As a teenager and into my twenties, my face was covered in acne - every day was like a tower defense game trying to keep the zits at bay. I bought over-the-counter products to cover them up, which made them worse - and because of this, my face now bears the scars from my tower defense days.
Back in an age without the Internet, we only had peers and local TV stations telling us that we should cover up "unsightly" acne.
Fast forward to the present day, we now have the whole world telling us through social media that we are somehow inadequate if we don't have perfect skin. Even social media apps have filters to remove skin blemishes before posting them - further promoting that blemish-free skin is the norm.
And then, some brands beautify product photos creating an alternate reality that humans should strive for - by buying their products.
Peers and organizations recommending that you cover facial blemishes don't deserve to be part of your life if they don't accept you for who you are.
Have you heard of the "Regrets of the Dying" by Bronnie Ware? Bronnie cared for many folks who shared regrets in life just before they died. Among the most common five regrets was, "I wish I'd had the courage to live a life true to myself, not the life others expected of me."
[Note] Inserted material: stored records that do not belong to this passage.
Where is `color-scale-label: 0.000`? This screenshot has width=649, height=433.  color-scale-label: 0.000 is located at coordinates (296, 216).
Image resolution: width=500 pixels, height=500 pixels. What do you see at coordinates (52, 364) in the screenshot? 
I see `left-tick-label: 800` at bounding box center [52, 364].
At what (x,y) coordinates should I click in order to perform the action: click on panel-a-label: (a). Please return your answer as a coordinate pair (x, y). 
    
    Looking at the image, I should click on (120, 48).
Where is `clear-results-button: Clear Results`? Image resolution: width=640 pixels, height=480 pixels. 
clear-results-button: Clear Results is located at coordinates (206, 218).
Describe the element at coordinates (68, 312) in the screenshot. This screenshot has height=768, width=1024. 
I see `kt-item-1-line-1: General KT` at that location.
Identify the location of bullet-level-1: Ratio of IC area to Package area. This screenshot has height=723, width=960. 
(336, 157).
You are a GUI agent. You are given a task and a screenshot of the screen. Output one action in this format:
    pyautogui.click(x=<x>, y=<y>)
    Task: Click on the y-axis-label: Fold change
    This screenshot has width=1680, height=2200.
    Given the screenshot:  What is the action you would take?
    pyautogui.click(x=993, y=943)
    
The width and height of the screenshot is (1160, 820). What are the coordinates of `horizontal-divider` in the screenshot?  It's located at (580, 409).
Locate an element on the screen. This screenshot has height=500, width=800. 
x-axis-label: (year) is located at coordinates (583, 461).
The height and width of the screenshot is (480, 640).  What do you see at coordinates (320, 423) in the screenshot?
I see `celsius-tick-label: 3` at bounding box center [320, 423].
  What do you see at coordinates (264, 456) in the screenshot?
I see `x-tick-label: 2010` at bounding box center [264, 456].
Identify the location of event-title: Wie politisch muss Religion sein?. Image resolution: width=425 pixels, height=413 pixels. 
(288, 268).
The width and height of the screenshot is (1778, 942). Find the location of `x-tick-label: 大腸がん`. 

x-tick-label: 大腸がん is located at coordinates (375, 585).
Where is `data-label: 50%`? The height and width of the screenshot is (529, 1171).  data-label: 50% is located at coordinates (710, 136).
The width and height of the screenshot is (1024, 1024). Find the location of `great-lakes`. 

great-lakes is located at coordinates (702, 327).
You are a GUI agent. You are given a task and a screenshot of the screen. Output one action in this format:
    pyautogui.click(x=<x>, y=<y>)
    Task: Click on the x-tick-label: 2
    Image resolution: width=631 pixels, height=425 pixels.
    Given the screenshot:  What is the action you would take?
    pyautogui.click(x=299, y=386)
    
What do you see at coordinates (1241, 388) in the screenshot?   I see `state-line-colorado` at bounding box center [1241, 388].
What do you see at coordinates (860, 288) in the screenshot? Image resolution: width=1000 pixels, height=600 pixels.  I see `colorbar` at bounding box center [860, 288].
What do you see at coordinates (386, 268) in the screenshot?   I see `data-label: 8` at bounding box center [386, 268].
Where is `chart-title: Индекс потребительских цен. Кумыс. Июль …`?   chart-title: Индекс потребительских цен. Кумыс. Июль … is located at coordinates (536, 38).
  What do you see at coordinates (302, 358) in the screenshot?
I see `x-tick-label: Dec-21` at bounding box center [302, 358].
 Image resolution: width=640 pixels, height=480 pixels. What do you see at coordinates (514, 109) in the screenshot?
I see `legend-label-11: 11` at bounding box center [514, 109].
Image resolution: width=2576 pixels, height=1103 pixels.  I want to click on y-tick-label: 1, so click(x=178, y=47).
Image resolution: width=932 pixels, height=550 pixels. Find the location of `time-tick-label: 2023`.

If you live a life of others' expectations, you are essentially living life as an NPC. An NPC is a "Non Player Character" that lives in a game serving little importance other than to make a street look busy - or be looted for some credits. The end game for an NPC is always the same - a life of regrets.
Pride was created as a reminder that spending effort changing the way we are for the sake of others only takes precious time away from what's important - the importance of living a life without the risk of a regrettable flashback when it's end game time.
Regardless of what we look like, who we like, and how we like, it's important to stay proud and stand up against the oppressing forces that want to change the way we are.
Stay Proud ;-)
Pride has been the most challenging character to develop due to her facial condition's aesthetic. Her paint masks not only have the most openings compared to other characters, but each hole also has a crater-like shape on the inside of the mask to prevent the acne from looking like freckles.
Creating the flushing with a paint mask was also challenging because masks are designed to facilitate hard and sharp edges, which we wanted to avoid.
While the paint masks enable us to create a controlled aesthetic, no two versions of Pride will ever be the same due to the hand-painted nature. Please do not purchase Pride if you expect her to be perfectly printed.
If you are not sure, perhaps ask other owners their opinions first before making a purchase decision.